28ページ 「Promise/コールバックの採用が異なる」
FirefoxとChromeで一部APIの仕様が異なっています。メッセージングはその最たるものであり、クロスブラウザな拡張機能の開発の上で苦労すると思います。
Fiefoxの開発元であるMozillaはその差異を吸収するPolyfillを公開しています。
このpolyfillはFirefoxのAPIをChromeに合わせることでChromeからFirefoxへの移植を容易にするものです。
拡張機能の新規開発の際にはこのPolyFillを最初から導入しておくと色々と楽だと思います。
(41~42ページで言及されていました。失礼しました。)
29ページ プロジェクト構成
第5章の内容は、本書中にサンプルコードが書かれていないため実際に何のバンドラを用いたのかがわかりません。
以下に、よく利用されるバンドラであるWebpackを用いたChrome拡張機能の開発方法へのリンクを掲載しますので参考にしてください。
また、私が開発している拡張機能もReact + Tailwind CSS + Webpack + TSで開発されています。

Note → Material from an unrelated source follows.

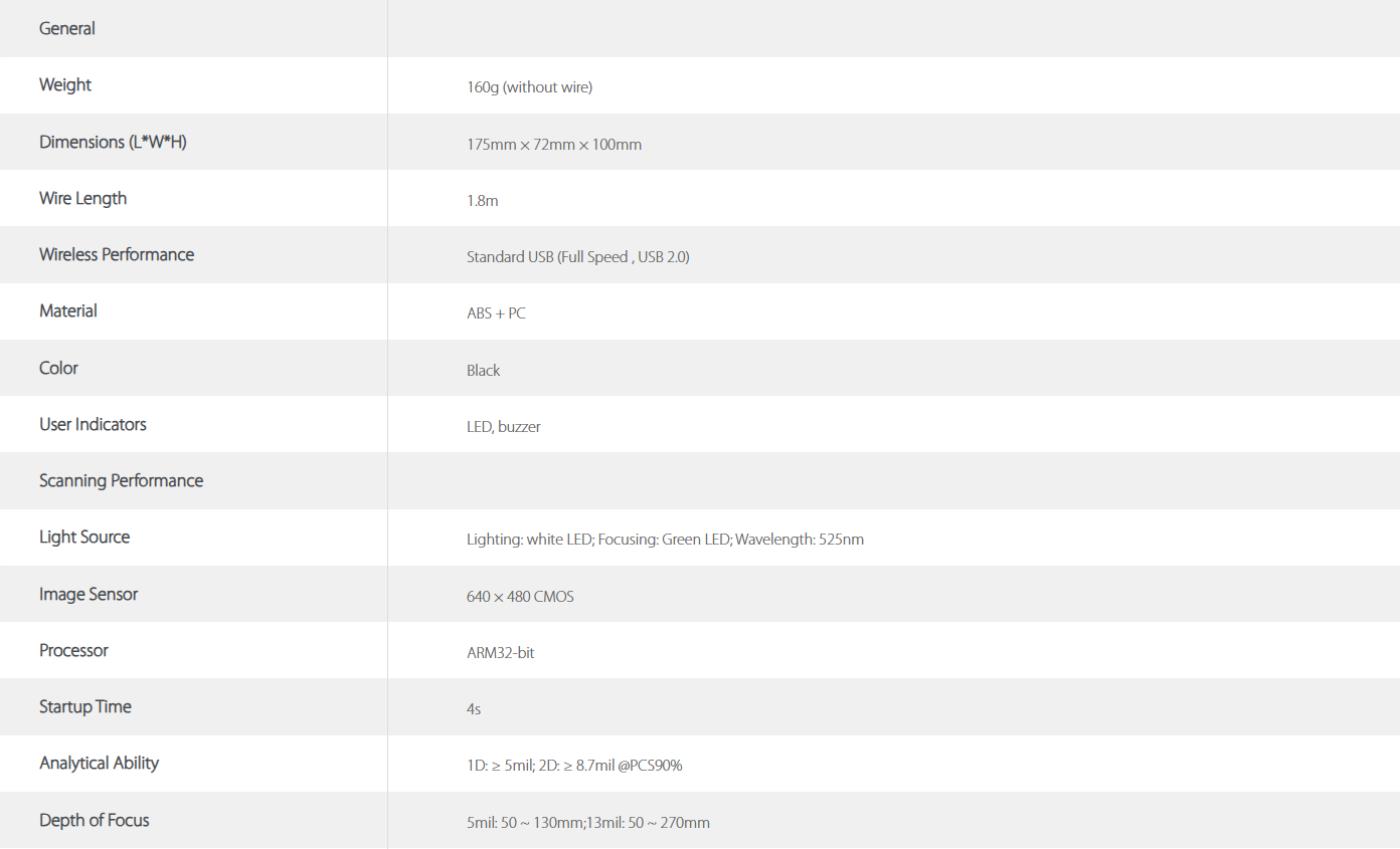1400x849 pixels.
Task: Click the LED, buzzer value
Action: (503, 426)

本書の作者による拡張機能ではバンドラを独自に書いているようです。
38ページ 「ストア表示用スクリーンショット(chrome)」
スクリーンショットはサイズが厳密に指定されています。
画像編集ソフトで編集しても良いですが、最も簡単なスクリーンショットの作成方法は開発者ツールを用いることです。
開発者ツールでサイズを1280x800に設定したうえで開発者ツールのスクリーンショット機能を用いることで簡単に撮影できます。
43ページ 「innerHTML」
プロジェクト内でinnerHTML等の危険なAPIを避けることを強制するESLintのルールがMozillaによって公開されています。
まだ自分が理解できてないこと
22ページ Content Scriptの動的読み込み
この部分は本書で初めて知ったことです。今までmanifest.json
でしかContent Scriptを定義できないと思い込んでいたので、この部分は今後勉強していこうと思います。
終わり
やはり自分がある程度知っていると思いこんでいる分野でも、詳細を厳密に調査しようとすると意外と理解できてないことが多い事に気づきました。Content Scriptの動的読み込みや、完全なデバッグのためのクリーンなプロファイル、Firefoxでの自動リロードなどの開発手法は今後の開発に取り組んでいこうと思います。
改めて、素晴らしい本を書いくださったdaisy bellさんに感謝しつつ、アンチ記事の締めとさせていただこうと思います。最後まで読んでいただきありがとうございました。